=== SOURCE MATERIAL ===

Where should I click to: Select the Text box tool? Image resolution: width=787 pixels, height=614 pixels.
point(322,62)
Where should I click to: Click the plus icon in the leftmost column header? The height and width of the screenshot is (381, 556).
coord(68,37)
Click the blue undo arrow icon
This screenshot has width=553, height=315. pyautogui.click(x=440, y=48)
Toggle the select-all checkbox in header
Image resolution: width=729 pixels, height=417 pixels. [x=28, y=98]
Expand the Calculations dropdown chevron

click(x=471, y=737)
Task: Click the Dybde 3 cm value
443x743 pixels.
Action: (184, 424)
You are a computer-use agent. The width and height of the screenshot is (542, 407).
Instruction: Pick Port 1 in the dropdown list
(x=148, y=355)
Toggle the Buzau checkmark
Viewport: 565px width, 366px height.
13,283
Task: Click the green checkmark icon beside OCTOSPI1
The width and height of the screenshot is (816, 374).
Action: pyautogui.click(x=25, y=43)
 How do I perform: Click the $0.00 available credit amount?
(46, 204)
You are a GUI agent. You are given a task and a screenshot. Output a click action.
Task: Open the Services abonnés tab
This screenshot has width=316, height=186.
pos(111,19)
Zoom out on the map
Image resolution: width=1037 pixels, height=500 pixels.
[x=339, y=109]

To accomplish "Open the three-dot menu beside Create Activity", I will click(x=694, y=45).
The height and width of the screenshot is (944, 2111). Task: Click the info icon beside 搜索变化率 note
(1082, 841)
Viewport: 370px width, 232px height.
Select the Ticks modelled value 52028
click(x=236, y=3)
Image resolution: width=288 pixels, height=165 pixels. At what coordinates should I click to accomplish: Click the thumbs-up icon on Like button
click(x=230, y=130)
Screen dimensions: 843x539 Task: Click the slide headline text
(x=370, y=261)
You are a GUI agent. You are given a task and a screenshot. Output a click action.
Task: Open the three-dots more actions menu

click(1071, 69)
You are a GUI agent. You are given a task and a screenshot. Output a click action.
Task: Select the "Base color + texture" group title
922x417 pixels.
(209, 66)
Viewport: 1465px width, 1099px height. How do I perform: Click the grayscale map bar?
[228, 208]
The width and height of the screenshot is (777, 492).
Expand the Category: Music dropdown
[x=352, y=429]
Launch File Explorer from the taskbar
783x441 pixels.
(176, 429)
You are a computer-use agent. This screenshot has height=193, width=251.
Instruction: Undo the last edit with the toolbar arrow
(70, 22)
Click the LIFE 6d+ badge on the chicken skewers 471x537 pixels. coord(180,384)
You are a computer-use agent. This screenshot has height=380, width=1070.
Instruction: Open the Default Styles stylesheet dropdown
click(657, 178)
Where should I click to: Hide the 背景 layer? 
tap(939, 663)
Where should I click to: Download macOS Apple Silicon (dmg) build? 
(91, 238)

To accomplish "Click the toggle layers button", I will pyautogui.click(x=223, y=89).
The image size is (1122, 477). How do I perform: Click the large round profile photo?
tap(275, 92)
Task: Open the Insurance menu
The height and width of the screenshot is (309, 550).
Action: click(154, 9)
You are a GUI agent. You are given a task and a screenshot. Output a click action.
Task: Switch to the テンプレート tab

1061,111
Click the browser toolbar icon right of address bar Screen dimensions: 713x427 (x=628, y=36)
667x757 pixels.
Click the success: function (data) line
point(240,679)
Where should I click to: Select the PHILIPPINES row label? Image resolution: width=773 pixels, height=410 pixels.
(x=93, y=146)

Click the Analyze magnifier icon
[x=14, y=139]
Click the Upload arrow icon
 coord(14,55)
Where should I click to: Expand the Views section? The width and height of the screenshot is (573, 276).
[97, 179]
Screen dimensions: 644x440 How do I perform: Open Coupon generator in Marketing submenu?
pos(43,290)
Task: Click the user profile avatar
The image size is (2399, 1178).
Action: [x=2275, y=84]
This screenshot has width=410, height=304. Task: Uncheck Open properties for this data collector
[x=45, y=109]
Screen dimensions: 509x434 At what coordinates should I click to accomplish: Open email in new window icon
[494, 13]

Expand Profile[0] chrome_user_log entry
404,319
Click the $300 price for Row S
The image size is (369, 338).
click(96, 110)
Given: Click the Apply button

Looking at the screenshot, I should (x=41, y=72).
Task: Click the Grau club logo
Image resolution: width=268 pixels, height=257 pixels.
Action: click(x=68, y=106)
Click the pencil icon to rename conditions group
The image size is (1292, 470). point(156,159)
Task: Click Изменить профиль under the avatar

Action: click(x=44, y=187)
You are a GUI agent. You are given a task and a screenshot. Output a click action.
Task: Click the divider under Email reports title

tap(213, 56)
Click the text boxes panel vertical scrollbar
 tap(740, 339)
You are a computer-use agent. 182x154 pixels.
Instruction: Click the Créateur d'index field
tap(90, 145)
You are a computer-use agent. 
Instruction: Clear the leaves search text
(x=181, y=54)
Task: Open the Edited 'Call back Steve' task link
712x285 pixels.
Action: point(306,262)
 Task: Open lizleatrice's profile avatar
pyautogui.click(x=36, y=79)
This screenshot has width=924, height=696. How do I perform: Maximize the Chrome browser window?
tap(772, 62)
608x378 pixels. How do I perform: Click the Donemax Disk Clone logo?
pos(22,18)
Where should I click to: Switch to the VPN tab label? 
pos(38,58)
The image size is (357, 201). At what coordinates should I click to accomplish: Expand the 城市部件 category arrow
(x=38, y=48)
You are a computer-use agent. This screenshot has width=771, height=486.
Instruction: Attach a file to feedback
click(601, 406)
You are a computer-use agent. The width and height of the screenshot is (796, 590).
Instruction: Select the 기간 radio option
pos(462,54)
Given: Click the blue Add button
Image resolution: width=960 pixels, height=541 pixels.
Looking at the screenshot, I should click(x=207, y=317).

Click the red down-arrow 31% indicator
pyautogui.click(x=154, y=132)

===

▶ [PROBLEM DETAILS] Pull out every line in the data above that has the word "will".

▶ [OUTPUT OF THE EXERCISE]
To accomplish "Open the three-dot menu beside Create Activity", I will click(x=694, y=45).
To accomplish "Click the toggle layers button", I will pyautogui.click(x=223, y=89).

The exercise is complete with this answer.